Dataset entries
——————
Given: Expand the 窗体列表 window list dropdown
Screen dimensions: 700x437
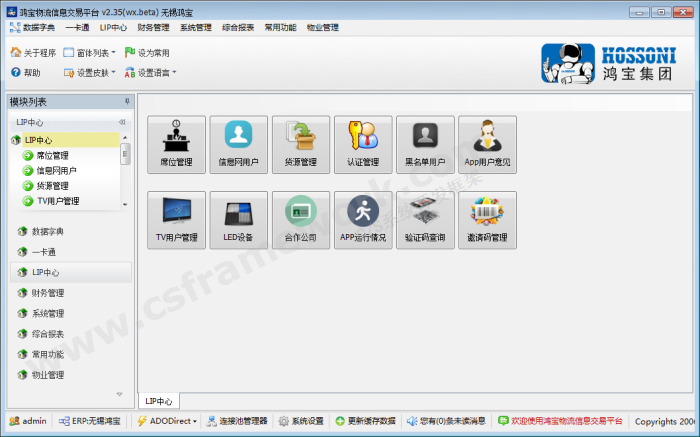Looking at the screenshot, I should pyautogui.click(x=89, y=52).

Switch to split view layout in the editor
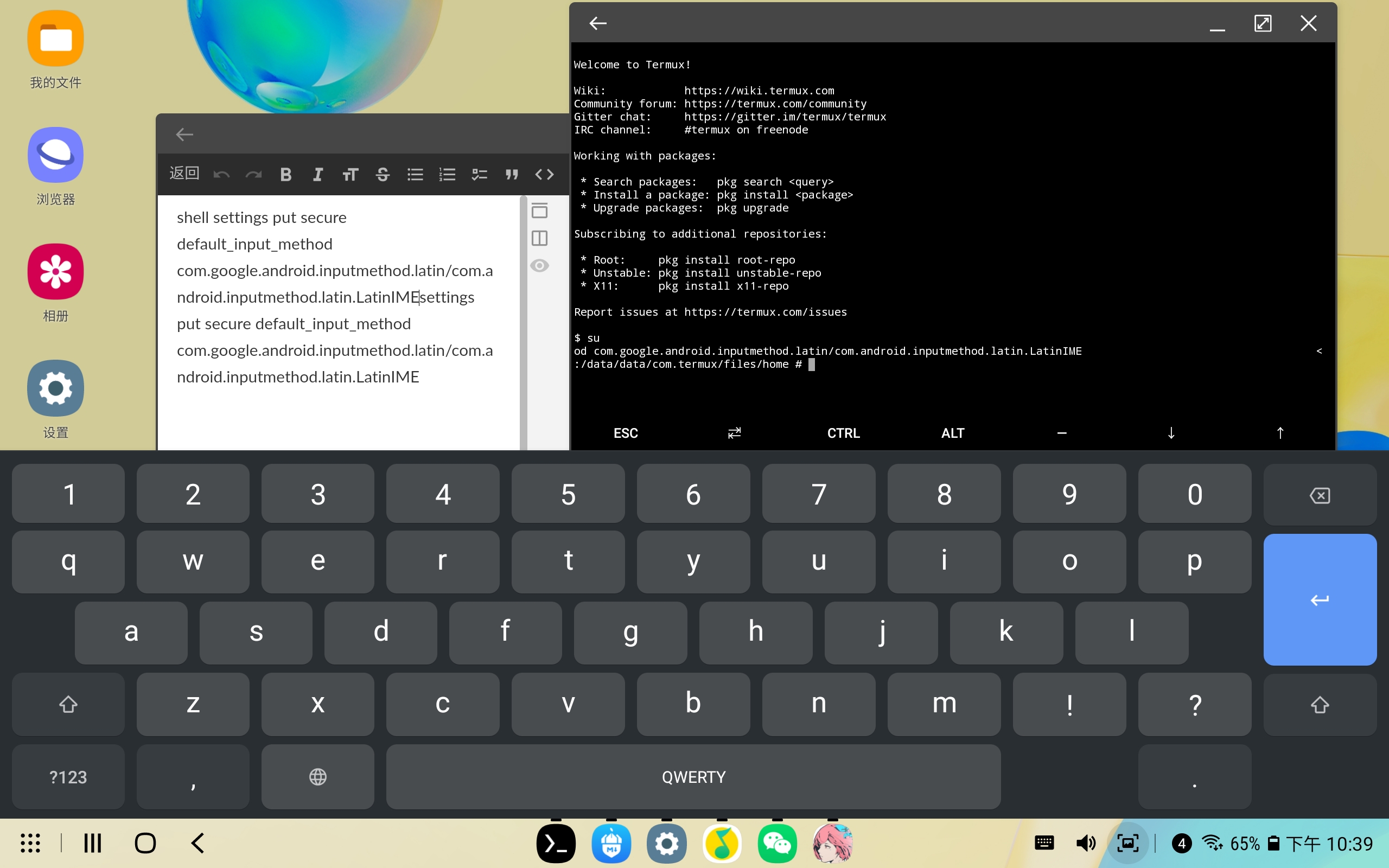[x=539, y=238]
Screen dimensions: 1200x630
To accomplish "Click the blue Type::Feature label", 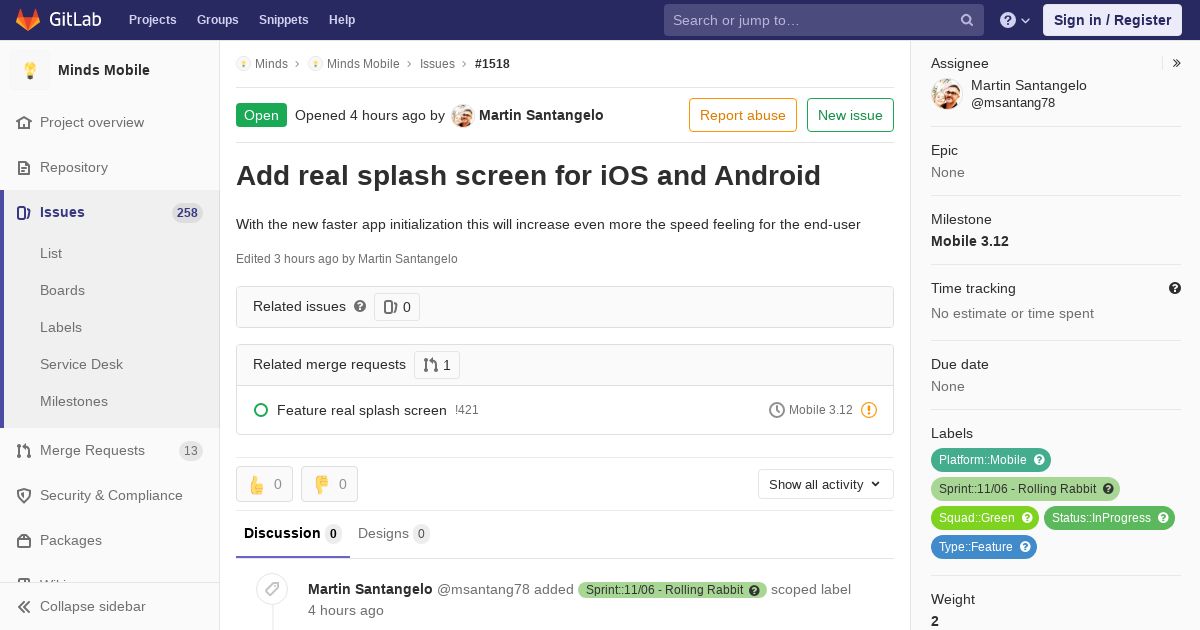I will 975,547.
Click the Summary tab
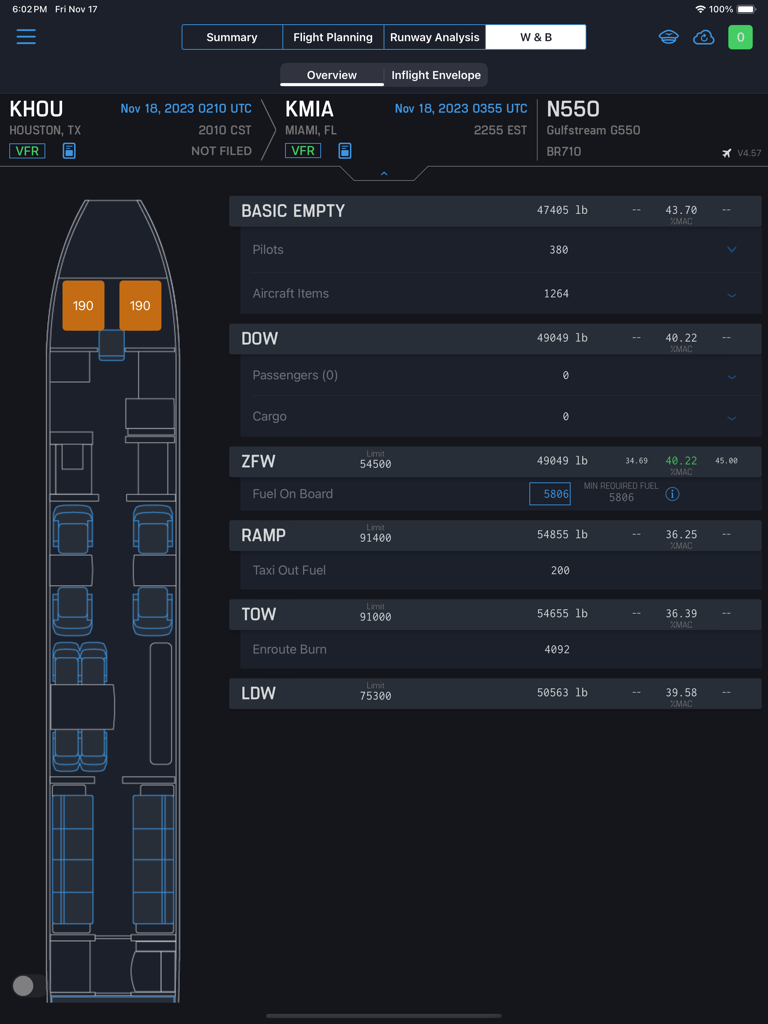The image size is (768, 1024). tap(231, 37)
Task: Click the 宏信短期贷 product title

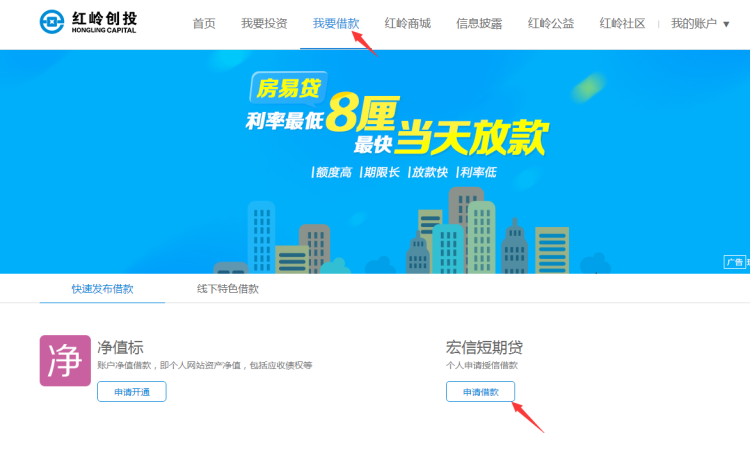Action: pos(484,347)
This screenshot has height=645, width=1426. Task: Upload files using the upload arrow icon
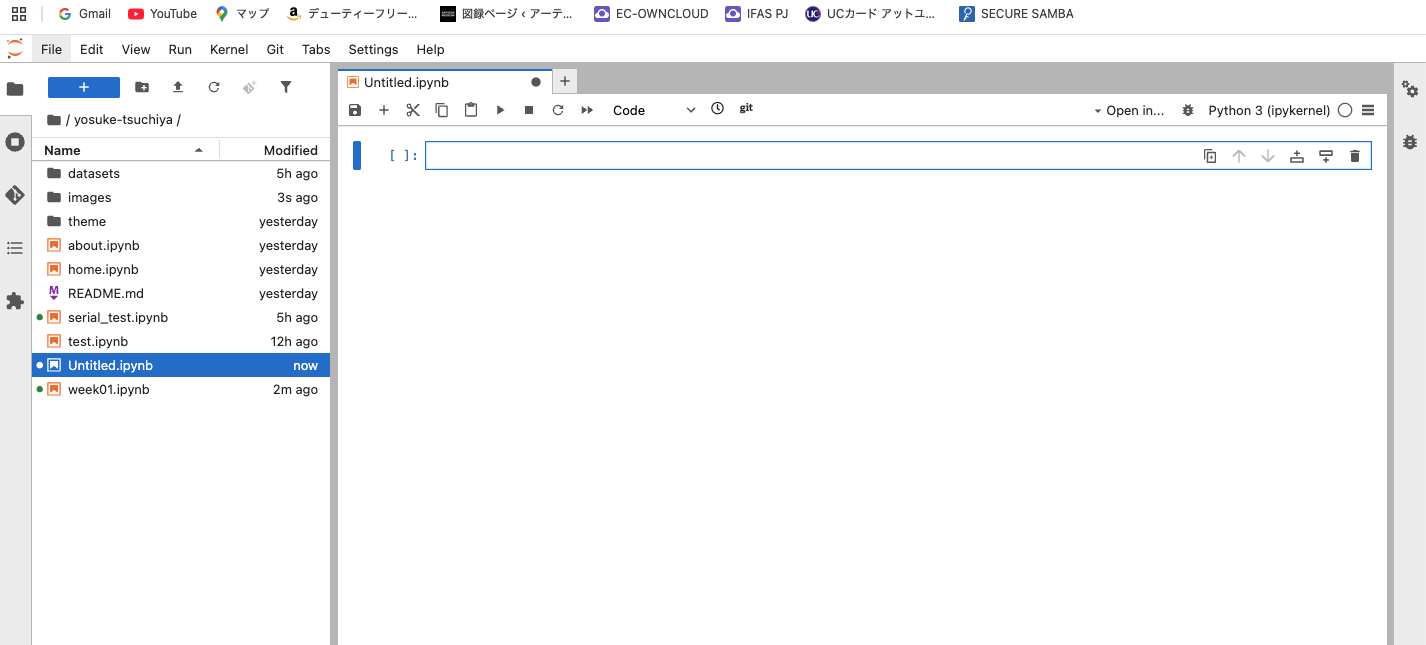pos(178,88)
——————
Directions ->
Rescale the part of the data that opens with the line containing "This screenshot has" and runs to the end of the data, both ends included. Write every line of that part again, requests unchanged, with each coordinate in the answers multiplied by 2.15 and rounded to a whole number (halves up), and leave the pictures out.

Exercise solution ->
This screenshot has height=645, width=1426. Task: Upload files using the upload arrow icon
pos(383,189)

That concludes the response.